Parallel-me from the US might consider this all too strange. What was the point again?
Oh yeah, I started off pursuing the "lies, damn lies and statistics" route. Still, the rest I feel justified and so I'll let stand as my opinion, even if any particular person doesn't agree over the facts. And (as I forgot to mention, but my post-predecessor/ninja did) counting methodologies change too.
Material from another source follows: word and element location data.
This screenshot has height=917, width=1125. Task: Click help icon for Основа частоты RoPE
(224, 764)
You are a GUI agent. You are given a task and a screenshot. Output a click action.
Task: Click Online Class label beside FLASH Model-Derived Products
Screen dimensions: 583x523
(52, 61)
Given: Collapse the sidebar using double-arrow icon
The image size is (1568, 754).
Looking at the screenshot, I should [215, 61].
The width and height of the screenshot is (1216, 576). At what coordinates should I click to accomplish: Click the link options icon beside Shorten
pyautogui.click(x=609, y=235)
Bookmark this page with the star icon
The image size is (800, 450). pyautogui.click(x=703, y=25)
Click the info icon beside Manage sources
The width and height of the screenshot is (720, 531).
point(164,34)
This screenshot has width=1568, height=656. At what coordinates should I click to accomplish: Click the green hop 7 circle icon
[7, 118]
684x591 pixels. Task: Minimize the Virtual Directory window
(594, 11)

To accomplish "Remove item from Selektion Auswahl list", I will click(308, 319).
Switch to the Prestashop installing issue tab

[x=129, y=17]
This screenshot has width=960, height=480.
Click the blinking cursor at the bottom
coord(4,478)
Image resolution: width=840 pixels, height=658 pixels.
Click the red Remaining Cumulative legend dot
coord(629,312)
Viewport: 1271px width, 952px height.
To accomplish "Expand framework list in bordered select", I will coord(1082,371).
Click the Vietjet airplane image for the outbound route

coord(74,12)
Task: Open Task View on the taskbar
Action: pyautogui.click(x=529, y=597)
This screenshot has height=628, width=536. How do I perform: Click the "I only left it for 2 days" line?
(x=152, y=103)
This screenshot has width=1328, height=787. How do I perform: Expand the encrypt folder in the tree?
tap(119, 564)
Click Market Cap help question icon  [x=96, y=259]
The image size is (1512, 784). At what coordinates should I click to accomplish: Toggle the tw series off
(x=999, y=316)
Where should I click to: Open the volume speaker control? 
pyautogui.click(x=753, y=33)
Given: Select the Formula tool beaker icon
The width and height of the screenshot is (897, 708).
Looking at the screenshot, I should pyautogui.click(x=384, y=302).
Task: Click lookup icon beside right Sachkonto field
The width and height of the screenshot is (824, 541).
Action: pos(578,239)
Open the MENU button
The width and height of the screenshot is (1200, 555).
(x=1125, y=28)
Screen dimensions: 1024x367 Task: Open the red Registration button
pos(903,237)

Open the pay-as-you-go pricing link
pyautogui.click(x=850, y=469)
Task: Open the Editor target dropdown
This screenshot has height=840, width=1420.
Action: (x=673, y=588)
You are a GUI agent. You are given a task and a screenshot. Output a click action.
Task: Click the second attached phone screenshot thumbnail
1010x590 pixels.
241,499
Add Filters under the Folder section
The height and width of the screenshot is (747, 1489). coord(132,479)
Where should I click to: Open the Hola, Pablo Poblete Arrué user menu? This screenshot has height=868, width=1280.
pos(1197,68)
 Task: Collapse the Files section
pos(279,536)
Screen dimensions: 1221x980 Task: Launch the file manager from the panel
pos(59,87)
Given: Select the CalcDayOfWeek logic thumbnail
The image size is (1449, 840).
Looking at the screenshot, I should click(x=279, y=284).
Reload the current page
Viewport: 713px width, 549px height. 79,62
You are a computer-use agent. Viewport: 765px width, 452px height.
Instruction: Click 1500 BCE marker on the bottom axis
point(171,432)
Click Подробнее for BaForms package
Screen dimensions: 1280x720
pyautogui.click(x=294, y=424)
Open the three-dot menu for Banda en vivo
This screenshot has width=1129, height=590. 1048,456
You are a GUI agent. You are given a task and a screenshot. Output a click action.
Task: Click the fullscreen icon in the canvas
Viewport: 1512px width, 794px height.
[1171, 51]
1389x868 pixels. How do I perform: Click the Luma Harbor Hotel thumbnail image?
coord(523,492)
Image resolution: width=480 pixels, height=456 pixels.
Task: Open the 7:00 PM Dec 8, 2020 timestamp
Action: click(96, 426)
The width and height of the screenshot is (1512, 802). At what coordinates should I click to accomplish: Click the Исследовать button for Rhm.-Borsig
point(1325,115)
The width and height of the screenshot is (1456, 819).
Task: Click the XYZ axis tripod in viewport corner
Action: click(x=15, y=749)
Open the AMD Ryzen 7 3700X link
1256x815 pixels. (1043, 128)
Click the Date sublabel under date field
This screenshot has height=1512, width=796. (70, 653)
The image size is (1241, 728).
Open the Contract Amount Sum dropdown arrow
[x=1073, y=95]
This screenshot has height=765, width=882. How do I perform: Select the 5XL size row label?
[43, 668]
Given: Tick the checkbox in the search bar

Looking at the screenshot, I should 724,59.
[1] Of course, starting from a lower point of ownership means there's less pressure behind the 'leak'.
[2] Although
strangely, I felt more comfortable having landed inadverently in the
midst of a Palestinian 'demonstration' in Berlin, a decade back (the Berlin locals of that ethnicity making their feelings known after some something that had happened in Israel), than I subsequently did when only within
earshot of a proto-Anti Capitalist-style march, a few months later, in London. But maybe not so strangely. The former were families with kids, orderly and quiet apart from the speakers, while the latter were largely disaffected youths making as much noise as they may. Weapon-wise, we've seen what riots can do even without guns.
[3] Olympic shooting teams famously having to go abroad to train. (Not heard mentioned before London2012, so maybe handled better, but I remember it being highlit during the run-up to one of the prior events, probably Beijing, but maybe Sydney.
[4] Interesting that the Wiki overview page for
Deaths by firearm in England has 72 sub-pages, quite a few of which are positively historic, and most of those I dipped into are back before I was born! (Back before
I was born... And I'm pretty much convinced that I'm positively an old fogey, w.r.t. to most of the forum-goers.)